Fora as Taças, o Minho começa a fazer-se representar na 1.ª Divisão em 1942, através do Vitória SC. A subida de divisão acontece na penúltima jornada, em Braga, a 9 Dezembro 1941. O Sporting (é assim que tratam o Braga naquele tempo) marca primeiro, por Afonso, num remate de longe. Antes do intervalo, o Vitória responde à campeão. Empate de Zeferino (livre directo) e reviravolta de Rodrigues (remate de primeira, sem preparação). Na segunda parte, outro 2:1 para o Vitória. Acaba 4:2, a sete minutos do fim. A sete minutos, então? A bola fica inutilizada e o árbitro lisboeta António Carvalho dá o jogo por encerrado à falta de um esférico suplente.

O segundo representante é. Suspense. Mais suspense. Só mais um pouco, vá. Famalicão. Aí está o que é. Sobe em 1946 e estreia-se com pompa e circunstância vs Sporting. O resultado é um divinal 5-9. O primeiro golo dessa tarde é famalicense, logo aos 43 segundos, por Pereira. O Sporting empata por Peyroteo. O Famalicão desempate por Pires. Segue-se a reviravolta, por Travassos e Vasques. O Famalicão força o empate, bis de Pereira aos 40’. Antes do intervalo, 3-4 de Albano. Na segunda parte, um bis de Peyroteo desorienta a malta da casa. Ferrão e Tellechea encurtam para 5-6. Outro bis de Peyroteo, 5-8. No último suspiro, 5-9 de Vasques. A época é sui generis em resultados escanifobéticos. Basta ver o 7-3 do Sporting, em Lisboa.

O Braga, ei-lo, é o terceiro representante minhoto a dar um ar da sua graça na 1.ª Divisão, em 1947. Daí para cá, a sua história cresce a olhos vistos. Para início de conversa, é o clube com mais anos seguidos de primeira desde a última promoção (1975), só atrás dos inevitáveis três do costume. Em 2010, na era Domingos, comete a proeza de adiar o título até à última jornada, a favor do Benfica – no ano seguinte, chega à final da Liga Europa em Dublin, perdida para o Porto.

Segue-se o Riopele, dessa terra foneticamente elegante (Pousada de Saramagos). Campeão da zona norte em 1978, o início na 1.ª é deveras prometedor: 2-0 à Académica em casa, 0-0 no 1.º de Maio, 2-1 ao Vitória FC e 0-0 no Estoril. A partir daí, é o fim da picada. Honra seja feita à paciência da direcção e das suas gentes, nada de chicotadas.

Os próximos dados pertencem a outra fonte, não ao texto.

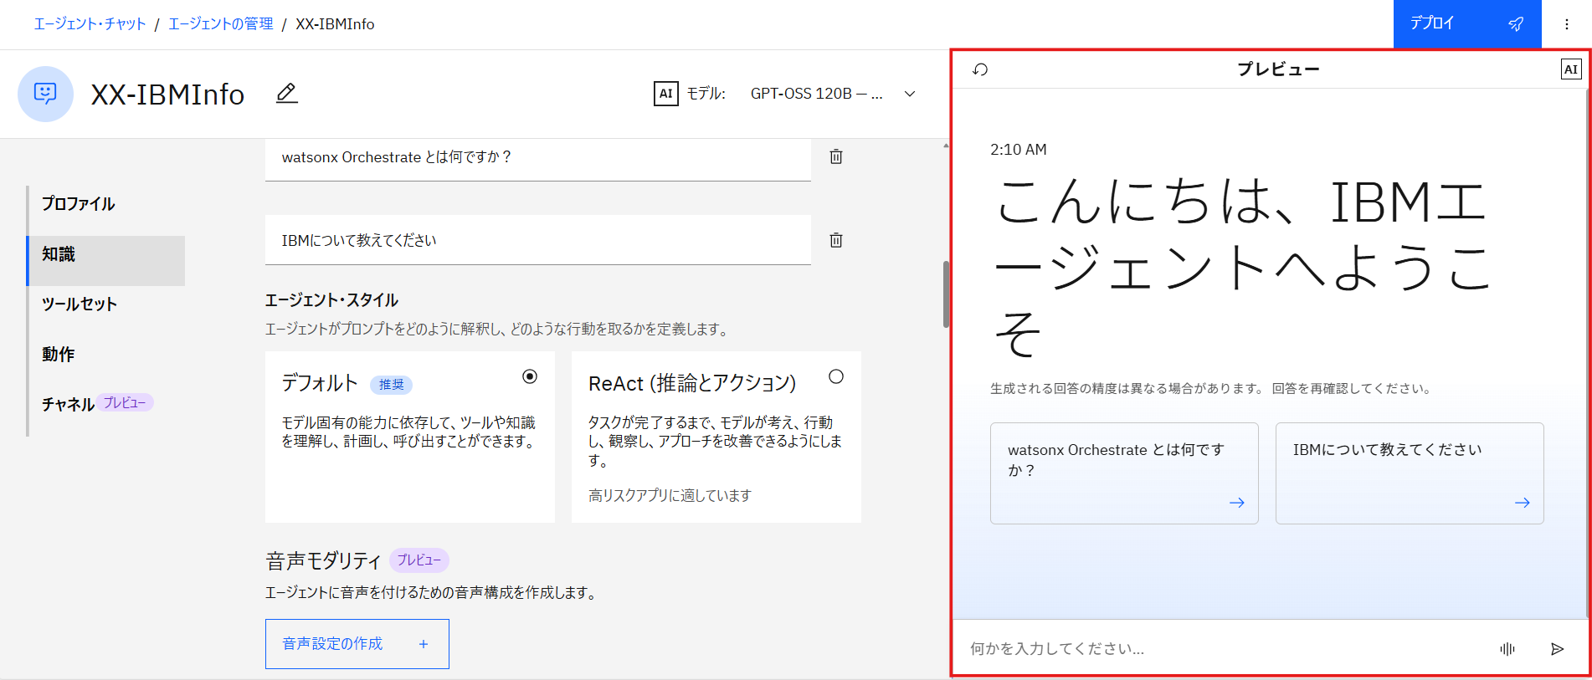Click the 音声設定の作成 button
Image resolution: width=1592 pixels, height=680 pixels.
(357, 644)

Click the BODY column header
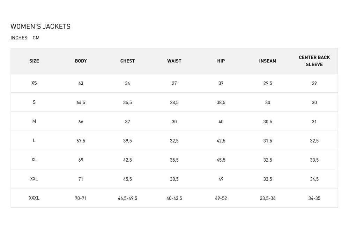[x=81, y=61]
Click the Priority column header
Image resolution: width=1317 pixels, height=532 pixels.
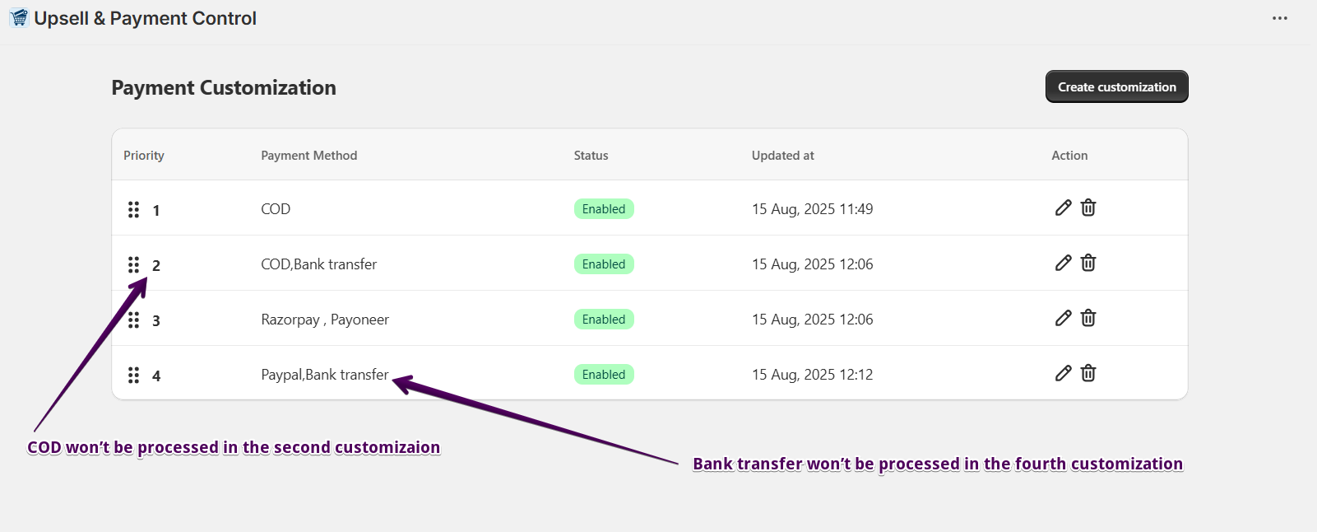pyautogui.click(x=144, y=156)
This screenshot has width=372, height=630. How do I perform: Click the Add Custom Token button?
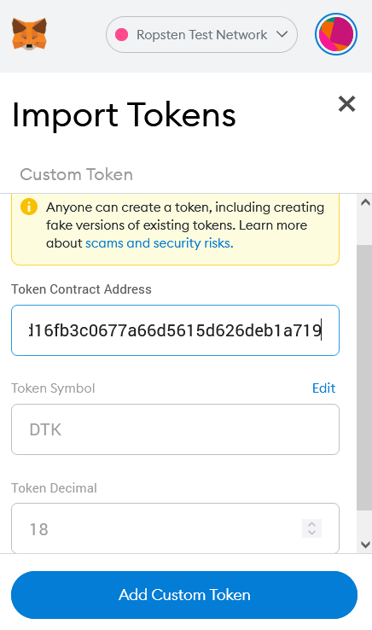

Ferreirinha é o homem do leme, da primeira à última jornada, quando um 4-1 na Luz atira irremediavelmente o clube para a 2.ª. Em 1984, o Riopele fecha as portas. Para sempre. Saudades, só vos digo. Um pouco também à imagem de Vizela e Fafe, ambos com tão-só uma experiência na 1.ª, em 1985 e 1989 (o monstro do campeonato das 20 equipas). Gil Vicente é uma moda dos anos 90, Moreirense já é um upgrade do século XXI. Adiante, o Minho é quem mais ordena. Hoje, com os dois jogos. Ou dia 24, com o Moreirense-Famalicão. Ou 25, Braga-Vitória. Ou 10 Julho (dia oficial do Éder), Vitória-Gil. É um fartote. Como é que será fartote em minhoto?